問題の詳細
下に掲載するシリアでの国連支援削減に関する本文について、最後の文に続く部分を書いてください。

掲載本文
:::::

ダマスカス:ダマスカスの国連資金で運営されるセンターで、シリア人女性約10人が円形に座り、日々の苦労を語り合っていた。国際援助の削減により、このような集まりが間もなく終了する可能性への不安が、彼女たちの絆を覆っていた。

国連難民高等弁務官事務所(UNHCR)が資金提供するこのコミュニティセンターは、戦争で荒廃し、数十年にわたる誤った政策と西側の制裁で経済が崩壊したこの国で、家族が他の場所で得られない重要なサービスを提供している。

「私たちは安定がない。怖い、支援が必要だ」と、4 人の子供を持つ母親、ファティマ・アル・アビアドさんは言う。「家庭には多くの問題があり、収入がないため緊張と暴力が絶えない」

しかし、ドナルド・トランプ米大統領の対外援助停止決定による国際援助の削減を受けて、UNHCR はシリアでの活動を縮小せざるを得なくなり、このセンターの将来は不透明になっている。

この削減により、シリアにある UNHCR センターのほぼ半数が閉鎖され、教育支援、医療設備、メンタルヘルス、カウンセリングなど、住民が最も必要としている幅広いサービスが提供できなくなる。昨年、バシャール・アサド政権が崩壊した後、何十万人ものシリア難民が故郷に帰還している。

UNHCR のシリア代表、ゴンサロ・バルガス・ロサ氏は、この状況を「大惨事」と表現し、帰還難民の支援に苦慮すると述べた。

:::::

対象データ

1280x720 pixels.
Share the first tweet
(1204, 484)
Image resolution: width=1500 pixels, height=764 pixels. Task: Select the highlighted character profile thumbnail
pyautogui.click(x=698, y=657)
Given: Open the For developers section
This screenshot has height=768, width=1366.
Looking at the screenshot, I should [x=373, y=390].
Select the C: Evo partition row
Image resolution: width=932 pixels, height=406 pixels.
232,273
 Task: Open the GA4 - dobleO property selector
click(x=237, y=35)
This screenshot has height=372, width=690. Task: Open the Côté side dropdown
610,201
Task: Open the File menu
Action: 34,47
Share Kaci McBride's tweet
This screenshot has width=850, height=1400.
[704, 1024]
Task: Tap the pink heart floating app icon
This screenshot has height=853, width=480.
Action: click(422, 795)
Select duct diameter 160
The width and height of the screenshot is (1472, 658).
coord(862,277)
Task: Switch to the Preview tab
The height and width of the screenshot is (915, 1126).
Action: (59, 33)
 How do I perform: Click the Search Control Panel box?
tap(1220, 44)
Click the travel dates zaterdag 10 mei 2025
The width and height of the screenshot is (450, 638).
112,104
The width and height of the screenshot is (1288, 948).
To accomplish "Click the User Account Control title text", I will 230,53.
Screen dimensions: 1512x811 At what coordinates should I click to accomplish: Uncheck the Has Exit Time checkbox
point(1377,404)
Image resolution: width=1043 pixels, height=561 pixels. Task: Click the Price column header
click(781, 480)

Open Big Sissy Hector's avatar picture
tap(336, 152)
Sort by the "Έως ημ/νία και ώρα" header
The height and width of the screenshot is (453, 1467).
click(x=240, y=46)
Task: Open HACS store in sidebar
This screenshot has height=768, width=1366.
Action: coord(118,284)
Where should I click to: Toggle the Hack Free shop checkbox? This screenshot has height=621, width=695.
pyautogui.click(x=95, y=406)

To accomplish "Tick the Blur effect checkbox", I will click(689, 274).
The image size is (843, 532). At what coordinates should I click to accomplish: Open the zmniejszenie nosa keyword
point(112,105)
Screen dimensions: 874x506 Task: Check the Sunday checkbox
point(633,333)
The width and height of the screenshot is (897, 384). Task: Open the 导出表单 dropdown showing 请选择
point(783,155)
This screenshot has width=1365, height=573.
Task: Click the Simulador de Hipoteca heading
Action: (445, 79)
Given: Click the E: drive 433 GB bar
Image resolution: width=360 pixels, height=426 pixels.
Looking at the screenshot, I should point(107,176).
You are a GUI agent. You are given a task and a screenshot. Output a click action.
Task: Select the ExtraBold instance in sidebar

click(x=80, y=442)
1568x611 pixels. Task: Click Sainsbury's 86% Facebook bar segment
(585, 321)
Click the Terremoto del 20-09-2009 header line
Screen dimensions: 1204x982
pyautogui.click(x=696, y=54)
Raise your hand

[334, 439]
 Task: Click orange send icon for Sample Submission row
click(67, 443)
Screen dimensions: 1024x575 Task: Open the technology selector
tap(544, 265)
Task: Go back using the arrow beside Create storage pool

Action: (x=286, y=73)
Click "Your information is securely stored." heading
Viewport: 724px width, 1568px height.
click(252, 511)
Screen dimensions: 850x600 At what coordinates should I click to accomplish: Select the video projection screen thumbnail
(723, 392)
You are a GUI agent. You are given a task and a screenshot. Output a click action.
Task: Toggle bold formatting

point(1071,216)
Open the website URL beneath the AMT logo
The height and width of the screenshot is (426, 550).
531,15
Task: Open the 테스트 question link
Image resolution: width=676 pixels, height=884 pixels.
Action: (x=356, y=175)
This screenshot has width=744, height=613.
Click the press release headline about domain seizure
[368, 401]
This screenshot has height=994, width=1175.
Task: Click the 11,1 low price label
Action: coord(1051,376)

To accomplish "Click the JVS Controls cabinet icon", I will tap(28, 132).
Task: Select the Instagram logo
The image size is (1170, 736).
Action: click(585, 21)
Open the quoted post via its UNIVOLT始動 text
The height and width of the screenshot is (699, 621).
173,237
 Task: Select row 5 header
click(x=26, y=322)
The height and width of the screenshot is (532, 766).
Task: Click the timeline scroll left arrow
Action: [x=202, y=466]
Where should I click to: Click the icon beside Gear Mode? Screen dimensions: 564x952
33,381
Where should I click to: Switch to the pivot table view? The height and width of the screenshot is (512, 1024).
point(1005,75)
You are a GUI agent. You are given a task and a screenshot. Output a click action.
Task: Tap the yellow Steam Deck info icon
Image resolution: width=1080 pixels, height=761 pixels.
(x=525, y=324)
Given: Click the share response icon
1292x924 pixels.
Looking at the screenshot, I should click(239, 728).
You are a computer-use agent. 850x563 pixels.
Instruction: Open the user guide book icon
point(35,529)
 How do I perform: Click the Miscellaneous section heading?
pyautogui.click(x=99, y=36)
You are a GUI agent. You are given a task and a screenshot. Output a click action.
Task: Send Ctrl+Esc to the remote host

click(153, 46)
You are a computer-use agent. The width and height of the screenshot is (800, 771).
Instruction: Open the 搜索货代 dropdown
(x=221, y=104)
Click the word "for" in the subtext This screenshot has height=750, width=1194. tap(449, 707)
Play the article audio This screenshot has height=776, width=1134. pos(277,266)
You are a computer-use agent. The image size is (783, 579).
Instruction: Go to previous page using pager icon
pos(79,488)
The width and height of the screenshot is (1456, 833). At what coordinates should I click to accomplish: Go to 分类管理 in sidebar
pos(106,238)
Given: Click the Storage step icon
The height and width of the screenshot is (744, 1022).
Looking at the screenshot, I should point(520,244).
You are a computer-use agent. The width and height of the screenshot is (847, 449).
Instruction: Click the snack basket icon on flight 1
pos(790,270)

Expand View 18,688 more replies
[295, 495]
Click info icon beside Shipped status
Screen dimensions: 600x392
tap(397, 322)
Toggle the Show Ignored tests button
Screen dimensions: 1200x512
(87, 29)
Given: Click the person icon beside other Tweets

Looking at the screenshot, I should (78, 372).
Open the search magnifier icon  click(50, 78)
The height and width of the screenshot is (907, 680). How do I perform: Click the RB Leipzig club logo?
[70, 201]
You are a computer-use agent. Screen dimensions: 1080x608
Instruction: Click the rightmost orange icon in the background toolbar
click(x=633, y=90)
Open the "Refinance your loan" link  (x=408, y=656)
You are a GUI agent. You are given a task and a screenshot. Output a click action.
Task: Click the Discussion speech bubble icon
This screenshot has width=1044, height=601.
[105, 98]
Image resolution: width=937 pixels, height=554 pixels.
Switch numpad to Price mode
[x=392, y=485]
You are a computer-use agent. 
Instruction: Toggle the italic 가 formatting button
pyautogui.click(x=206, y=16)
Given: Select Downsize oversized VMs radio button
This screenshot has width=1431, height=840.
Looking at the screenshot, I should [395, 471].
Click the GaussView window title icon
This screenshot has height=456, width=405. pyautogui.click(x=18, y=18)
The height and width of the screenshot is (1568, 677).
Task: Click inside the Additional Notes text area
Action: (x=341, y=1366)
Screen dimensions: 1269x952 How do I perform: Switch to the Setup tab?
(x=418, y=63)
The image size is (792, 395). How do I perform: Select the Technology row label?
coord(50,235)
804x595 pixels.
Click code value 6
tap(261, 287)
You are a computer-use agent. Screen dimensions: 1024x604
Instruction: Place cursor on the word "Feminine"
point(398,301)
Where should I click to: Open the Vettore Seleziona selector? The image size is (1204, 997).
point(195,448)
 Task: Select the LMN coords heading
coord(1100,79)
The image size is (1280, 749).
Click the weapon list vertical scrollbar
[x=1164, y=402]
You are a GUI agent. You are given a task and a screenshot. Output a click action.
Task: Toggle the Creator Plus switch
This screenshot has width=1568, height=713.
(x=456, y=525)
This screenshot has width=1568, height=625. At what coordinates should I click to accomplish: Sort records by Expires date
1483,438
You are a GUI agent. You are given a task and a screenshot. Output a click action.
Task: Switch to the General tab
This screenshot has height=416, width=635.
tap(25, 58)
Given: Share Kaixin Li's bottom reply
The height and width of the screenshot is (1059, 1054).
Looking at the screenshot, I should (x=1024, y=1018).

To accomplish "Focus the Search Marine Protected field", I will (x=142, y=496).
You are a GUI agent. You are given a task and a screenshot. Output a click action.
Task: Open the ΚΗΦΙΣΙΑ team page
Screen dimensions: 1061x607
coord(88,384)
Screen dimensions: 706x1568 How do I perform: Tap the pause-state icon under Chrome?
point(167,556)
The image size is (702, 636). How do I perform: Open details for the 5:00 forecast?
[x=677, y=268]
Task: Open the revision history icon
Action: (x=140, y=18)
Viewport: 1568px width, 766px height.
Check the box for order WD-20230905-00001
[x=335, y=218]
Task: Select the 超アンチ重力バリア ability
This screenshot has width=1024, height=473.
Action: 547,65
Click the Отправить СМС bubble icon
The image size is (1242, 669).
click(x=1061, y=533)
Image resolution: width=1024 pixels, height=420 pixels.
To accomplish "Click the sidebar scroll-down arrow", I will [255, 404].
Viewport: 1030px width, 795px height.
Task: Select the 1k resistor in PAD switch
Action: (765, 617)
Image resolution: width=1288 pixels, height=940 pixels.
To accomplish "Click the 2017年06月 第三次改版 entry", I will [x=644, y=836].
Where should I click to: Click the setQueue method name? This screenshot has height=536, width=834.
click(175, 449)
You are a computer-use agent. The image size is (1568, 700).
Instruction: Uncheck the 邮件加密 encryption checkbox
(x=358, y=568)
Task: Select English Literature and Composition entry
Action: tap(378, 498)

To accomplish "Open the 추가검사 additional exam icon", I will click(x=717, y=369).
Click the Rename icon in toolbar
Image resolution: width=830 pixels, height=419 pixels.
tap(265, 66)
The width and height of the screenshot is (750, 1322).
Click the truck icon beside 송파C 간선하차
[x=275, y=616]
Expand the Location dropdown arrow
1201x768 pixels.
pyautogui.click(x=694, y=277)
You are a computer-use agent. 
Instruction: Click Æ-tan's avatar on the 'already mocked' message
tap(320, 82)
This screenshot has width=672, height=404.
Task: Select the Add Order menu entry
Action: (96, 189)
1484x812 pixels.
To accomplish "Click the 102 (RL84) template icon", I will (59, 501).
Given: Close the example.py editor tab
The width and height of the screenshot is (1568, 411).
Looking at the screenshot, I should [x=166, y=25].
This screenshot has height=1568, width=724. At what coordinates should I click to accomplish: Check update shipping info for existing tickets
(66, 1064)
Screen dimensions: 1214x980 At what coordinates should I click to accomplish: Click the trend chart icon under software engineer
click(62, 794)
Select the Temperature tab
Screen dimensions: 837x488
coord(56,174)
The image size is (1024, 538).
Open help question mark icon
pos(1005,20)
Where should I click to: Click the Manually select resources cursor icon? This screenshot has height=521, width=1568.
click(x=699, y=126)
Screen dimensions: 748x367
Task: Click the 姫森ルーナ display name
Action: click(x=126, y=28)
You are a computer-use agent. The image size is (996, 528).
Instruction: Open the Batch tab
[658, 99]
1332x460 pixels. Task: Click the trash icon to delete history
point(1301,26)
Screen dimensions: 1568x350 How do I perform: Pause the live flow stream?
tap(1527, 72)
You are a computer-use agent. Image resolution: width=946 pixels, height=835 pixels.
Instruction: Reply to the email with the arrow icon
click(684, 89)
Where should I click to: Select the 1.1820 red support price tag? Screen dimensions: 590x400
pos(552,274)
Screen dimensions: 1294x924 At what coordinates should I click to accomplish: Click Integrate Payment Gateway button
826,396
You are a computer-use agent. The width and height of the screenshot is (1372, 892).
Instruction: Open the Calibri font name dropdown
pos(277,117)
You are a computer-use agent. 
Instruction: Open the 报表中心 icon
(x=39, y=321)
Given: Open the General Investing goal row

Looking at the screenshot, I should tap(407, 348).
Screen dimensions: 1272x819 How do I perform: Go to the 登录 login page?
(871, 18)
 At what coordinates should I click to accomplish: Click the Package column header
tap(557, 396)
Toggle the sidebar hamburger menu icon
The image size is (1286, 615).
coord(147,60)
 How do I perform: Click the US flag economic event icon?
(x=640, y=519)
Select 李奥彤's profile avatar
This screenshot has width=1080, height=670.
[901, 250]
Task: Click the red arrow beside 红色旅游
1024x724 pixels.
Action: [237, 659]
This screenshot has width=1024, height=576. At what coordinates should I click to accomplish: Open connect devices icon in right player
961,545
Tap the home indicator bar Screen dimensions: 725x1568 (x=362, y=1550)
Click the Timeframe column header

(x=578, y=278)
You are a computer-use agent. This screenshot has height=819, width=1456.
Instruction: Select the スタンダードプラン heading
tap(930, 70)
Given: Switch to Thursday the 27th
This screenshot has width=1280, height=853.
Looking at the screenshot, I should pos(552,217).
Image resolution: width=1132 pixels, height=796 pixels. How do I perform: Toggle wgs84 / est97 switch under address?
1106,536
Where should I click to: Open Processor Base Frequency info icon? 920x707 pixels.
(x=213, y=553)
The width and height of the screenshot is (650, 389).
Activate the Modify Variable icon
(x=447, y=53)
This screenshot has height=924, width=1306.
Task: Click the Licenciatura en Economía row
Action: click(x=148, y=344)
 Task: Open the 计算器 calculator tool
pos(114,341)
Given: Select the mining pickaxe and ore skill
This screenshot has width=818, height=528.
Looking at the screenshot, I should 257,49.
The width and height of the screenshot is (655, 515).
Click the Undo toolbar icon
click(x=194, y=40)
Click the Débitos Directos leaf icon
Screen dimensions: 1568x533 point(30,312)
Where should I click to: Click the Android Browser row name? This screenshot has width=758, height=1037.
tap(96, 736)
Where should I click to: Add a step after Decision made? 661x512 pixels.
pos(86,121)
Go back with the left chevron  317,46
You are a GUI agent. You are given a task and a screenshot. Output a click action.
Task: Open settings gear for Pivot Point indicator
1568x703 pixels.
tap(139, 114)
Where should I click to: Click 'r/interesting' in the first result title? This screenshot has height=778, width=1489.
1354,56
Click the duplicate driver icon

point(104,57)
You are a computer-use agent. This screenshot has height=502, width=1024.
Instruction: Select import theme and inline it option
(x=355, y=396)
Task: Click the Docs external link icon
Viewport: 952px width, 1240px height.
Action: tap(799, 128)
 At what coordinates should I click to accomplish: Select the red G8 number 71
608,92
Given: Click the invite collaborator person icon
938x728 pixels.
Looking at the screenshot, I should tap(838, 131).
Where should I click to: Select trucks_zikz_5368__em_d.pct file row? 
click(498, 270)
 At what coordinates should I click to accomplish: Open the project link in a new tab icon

:::::

解答欄
「私たちは、意図的に『強制された』という言葉を使いますが、望んでいたよりも控えめな計画を採用せざるを得なくなりました」と、ダマスカスでコンテクスト/トムソン・ロイター財団に語った。

「その支援ネットワークを築くのに何年もかかったのに、そのほぼ半数が、難民と国内避難民(IDP)の帰還の機会が訪れたまさにそのタイミングで閉鎖されることになります」と述べた。

大きな損失
UNHCRの報道官は、同機関が6月にシリアの122カ所のコミュニティセンターの約42%を閉鎖すると述べた。これにより、約50万人が支援を失い、残るセンターを利用する約60万人の支援が削減される。

UNHCRはシリアでの職員を30%削減すると同報道官は述べた。また、小規模企業を支援する生計支援プログラムは、新たな資金調達が見つからない場合、20%縮小される見込みだ。

ダマスカスのセンターには毎日約100人が訪れると、UNHCRと共同でセンターを運営する教会系慈善団体GOPA-DERDの監督者、ミルナ・ミマス氏は述べた。

ミマス氏は、昨年900人の子どもが利用したセンターの教育プログラムが既に危機に瀕していると述べた。

41歳のヌール・フダ・マダニさんは、自閉症の息子を支援を受けたことを「幸運だった」と述べた。
「彼との接し方を教えてくれた」と、5人の母親は語った。

別の訪問者、オデット・バダウィさんは、2011年にシリアで戦争が勃発しレバノンに逃れた後、5年前にシリアに戻った際、このセンターが自身の心の安定に重要だったと語った。

「(センターは)私を社会の一員だと感じさせてくれた」と、68歳の女性は述べた。

ミマス氏は、センターが閉鎖されれば、コミュニティへの損失は計り知れないと述べた:「もし人々に去らなければならないと伝えなければならないなら、彼らが去る前に私は泣くだろう」と彼女は語った。

UNHCRの支援は「選択的」
シリアへの援助資金は、今年トランプ大統領が米国国際開発庁(USAID)の予算を大幅削減する前に既に減少傾向にあった。他の国々も国際援助予算を削減している。

しかし、新たな打撃は特に悪い時期に襲ってきた。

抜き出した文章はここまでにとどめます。